> _Exercise goal_: Copy the listing from the line containing "Task: Click info icon beside 身份验证类型 label" through the end, keeping every line and its wording. Shift each coordinate in the answers up by 143.

> _Supplied records_:
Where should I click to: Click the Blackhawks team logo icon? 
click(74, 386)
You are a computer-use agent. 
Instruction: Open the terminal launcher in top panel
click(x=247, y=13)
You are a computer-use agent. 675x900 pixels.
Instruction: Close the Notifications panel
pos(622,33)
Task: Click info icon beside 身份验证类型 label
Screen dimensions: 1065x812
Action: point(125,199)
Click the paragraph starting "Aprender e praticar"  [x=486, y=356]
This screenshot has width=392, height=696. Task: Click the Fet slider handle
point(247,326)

> _Task output_:
Task: Click info icon beside 身份验证类型 label
Screen dimensions: 1065x812
Action: point(268,342)
Click the paragraph starting "Aprender e praticar"  [x=629, y=499]
This screenshot has width=392, height=696. Task: Click the Fet slider handle
point(390,469)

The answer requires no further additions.